━━━━━ TASK MATERIAL

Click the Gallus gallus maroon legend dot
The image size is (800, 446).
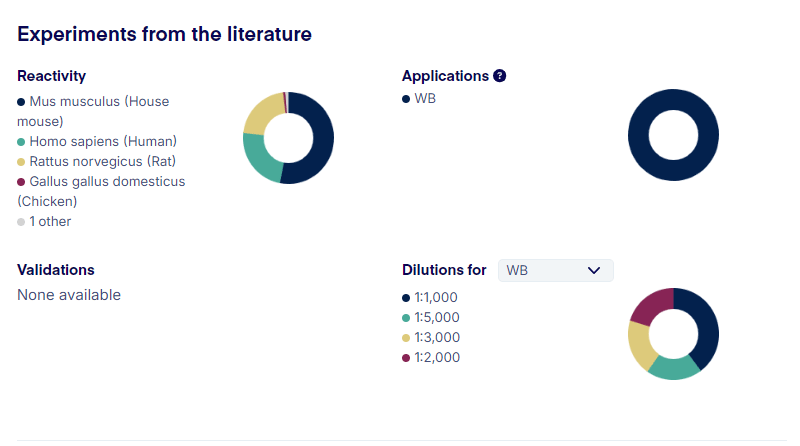pos(21,182)
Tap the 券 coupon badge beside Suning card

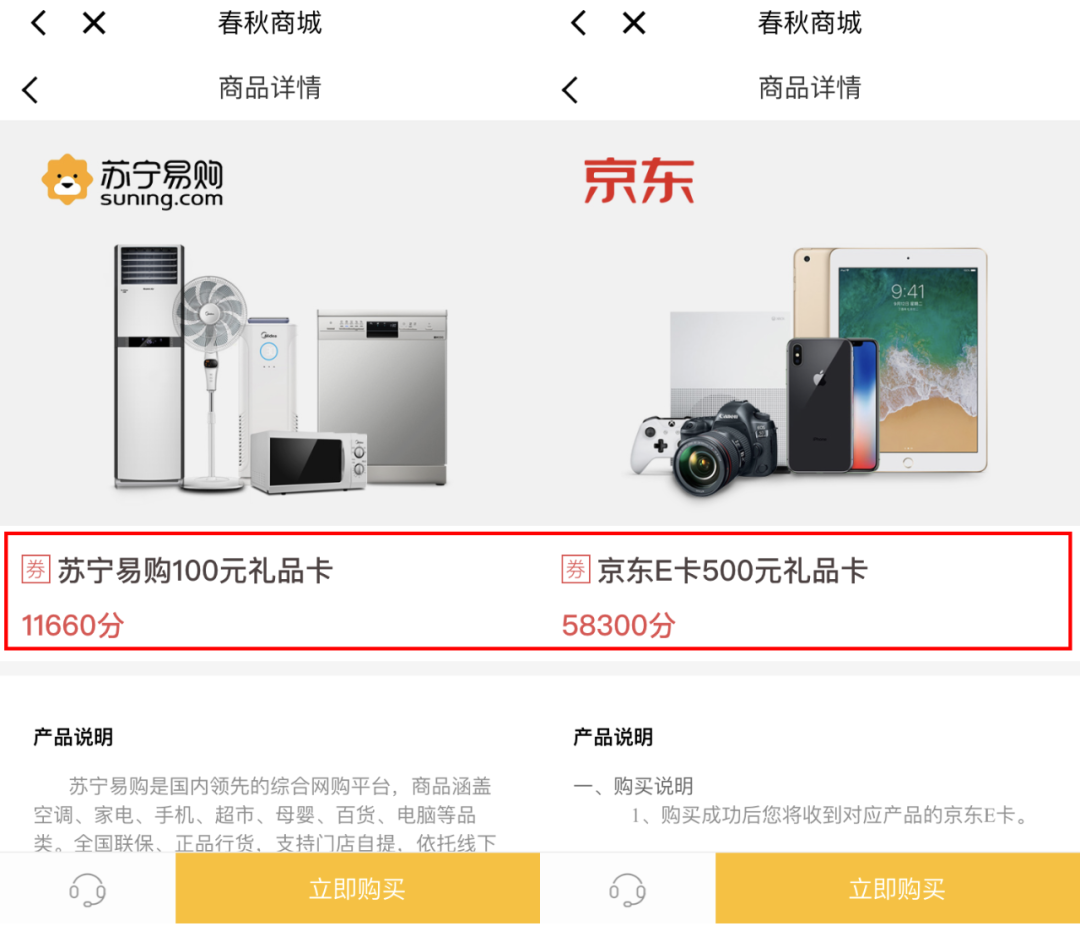pos(36,569)
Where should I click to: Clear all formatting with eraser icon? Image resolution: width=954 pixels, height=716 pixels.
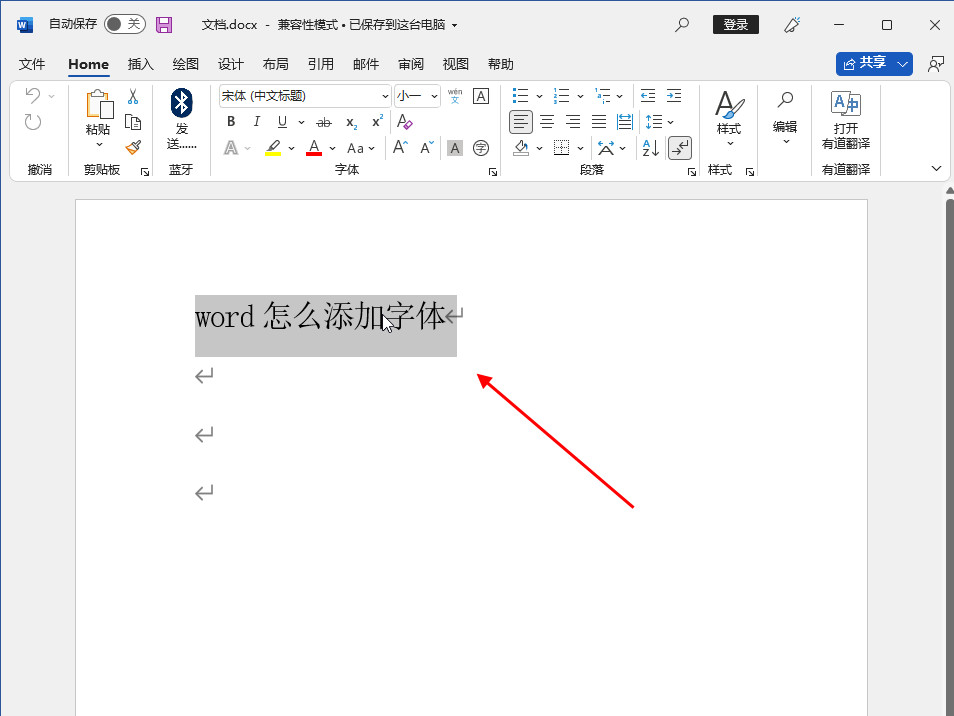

━━━━━━━━━━

• ABOUT THIS EXERCISE
Word-for-word output of the material above is needed, with the pictures left out.

• SOLUTION BELOW
Click the Gallus gallus maroon legend dot
The image size is (800, 446).
pos(21,182)
Tap the 券 coupon badge beside Suning card

pos(36,569)
Where should I click to: Clear all formatting with eraser icon? Image resolution: width=954 pixels, height=716 pixels.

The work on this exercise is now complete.